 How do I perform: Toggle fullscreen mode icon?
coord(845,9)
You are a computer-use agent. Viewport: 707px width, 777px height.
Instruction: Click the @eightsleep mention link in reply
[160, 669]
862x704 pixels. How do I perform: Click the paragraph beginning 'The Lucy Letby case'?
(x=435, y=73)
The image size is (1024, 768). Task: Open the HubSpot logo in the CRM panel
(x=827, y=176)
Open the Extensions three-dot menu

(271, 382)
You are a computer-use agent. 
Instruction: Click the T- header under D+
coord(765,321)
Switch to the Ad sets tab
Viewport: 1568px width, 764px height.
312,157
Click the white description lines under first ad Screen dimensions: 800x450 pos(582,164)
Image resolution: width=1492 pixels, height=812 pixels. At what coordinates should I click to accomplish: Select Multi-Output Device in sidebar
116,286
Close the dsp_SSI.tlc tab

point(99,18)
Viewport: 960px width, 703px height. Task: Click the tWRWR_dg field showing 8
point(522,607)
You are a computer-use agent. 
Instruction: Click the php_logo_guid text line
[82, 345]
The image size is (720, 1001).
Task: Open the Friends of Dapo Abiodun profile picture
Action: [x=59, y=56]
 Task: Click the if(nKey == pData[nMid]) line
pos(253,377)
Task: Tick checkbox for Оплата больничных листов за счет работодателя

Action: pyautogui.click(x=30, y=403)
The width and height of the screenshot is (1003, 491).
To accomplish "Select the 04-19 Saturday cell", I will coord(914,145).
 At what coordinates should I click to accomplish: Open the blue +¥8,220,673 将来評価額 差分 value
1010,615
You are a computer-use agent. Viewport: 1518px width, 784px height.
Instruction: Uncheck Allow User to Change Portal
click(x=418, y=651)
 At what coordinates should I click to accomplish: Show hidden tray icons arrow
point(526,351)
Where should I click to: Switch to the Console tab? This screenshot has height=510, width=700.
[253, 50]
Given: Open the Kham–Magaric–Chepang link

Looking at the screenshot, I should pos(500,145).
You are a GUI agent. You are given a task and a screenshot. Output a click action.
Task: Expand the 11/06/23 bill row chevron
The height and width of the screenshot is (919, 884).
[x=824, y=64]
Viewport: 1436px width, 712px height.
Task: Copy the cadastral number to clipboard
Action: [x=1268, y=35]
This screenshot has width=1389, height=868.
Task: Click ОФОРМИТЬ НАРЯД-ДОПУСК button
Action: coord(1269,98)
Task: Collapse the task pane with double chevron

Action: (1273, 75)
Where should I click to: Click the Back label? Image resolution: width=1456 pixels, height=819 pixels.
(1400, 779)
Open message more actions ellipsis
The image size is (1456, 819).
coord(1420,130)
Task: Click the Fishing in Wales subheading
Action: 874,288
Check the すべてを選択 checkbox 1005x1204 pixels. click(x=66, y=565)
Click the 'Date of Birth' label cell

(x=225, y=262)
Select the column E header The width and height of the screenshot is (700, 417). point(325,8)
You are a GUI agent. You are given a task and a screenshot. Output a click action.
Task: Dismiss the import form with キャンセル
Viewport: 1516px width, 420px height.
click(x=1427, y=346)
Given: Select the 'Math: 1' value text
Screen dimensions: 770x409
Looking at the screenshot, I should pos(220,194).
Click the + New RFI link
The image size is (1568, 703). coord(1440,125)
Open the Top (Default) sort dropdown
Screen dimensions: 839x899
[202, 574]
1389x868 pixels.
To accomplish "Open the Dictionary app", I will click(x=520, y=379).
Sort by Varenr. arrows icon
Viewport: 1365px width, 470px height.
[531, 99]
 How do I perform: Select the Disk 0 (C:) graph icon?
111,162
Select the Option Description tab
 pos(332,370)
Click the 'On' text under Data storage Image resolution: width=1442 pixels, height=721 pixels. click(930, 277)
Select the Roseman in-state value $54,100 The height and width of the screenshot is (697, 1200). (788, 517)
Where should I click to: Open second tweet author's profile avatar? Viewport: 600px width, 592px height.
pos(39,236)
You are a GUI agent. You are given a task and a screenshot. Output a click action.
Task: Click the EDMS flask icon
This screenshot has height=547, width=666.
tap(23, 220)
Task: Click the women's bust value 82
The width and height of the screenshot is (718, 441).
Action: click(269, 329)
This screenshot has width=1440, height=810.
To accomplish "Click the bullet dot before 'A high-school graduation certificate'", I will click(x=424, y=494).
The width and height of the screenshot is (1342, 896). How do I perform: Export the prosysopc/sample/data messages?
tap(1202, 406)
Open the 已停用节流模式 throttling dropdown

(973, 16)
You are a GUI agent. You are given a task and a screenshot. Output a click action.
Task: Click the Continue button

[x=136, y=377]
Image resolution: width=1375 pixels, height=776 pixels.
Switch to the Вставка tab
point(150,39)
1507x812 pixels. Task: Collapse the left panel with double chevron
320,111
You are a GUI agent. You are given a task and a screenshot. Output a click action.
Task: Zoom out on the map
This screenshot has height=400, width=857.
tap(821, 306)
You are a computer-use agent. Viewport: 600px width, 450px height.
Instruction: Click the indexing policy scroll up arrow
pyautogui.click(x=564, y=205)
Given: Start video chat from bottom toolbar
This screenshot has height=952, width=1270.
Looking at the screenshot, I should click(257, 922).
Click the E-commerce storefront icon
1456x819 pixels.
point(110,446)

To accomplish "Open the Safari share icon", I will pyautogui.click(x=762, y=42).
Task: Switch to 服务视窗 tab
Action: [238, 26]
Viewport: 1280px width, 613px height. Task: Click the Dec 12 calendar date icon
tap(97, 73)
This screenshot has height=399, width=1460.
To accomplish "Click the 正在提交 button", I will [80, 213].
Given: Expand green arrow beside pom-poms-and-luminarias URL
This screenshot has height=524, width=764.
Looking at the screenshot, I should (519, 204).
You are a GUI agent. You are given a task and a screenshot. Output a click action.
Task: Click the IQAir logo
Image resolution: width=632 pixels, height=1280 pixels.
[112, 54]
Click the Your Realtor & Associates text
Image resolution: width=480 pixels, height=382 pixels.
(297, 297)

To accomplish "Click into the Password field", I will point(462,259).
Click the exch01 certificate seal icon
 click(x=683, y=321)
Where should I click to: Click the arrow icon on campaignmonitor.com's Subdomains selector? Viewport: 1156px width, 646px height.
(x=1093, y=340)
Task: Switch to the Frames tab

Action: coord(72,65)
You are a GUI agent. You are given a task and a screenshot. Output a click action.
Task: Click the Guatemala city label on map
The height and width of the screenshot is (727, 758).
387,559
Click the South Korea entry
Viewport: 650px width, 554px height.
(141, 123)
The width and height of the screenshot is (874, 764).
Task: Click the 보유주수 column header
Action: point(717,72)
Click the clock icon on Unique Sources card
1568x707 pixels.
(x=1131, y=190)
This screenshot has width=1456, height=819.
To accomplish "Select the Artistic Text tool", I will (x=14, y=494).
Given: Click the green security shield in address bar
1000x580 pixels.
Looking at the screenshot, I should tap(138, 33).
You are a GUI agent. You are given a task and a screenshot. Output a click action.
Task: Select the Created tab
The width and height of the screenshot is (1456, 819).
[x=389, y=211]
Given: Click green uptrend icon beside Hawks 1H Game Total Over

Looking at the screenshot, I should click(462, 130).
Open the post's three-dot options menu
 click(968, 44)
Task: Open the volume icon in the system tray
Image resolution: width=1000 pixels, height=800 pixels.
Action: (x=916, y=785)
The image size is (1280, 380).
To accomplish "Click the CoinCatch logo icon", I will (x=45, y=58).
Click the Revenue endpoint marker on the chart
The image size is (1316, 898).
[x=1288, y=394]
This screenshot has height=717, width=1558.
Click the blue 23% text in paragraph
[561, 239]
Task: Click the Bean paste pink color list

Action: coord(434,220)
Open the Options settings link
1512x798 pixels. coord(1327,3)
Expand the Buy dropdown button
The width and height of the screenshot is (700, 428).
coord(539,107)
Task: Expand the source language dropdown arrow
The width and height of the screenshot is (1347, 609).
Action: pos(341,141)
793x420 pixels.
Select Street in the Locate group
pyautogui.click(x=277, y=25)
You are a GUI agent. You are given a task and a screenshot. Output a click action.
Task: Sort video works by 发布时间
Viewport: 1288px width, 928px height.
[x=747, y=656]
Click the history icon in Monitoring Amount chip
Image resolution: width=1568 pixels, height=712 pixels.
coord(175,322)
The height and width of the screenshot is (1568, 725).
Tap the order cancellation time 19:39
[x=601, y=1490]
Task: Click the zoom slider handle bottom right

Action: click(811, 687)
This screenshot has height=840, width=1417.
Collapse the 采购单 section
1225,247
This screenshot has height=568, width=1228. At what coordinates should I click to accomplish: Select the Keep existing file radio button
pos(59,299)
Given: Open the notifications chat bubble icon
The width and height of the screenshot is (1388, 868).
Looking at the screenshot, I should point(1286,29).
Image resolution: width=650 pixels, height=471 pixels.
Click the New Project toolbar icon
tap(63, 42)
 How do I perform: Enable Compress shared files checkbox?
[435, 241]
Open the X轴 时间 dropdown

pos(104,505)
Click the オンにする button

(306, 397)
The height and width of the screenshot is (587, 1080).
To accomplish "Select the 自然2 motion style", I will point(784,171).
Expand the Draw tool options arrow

EXERCISE »
Count how many lines of the entries contain the string "field", with case counting. Reply with only the number.

COMPLETE RESPONSE »
2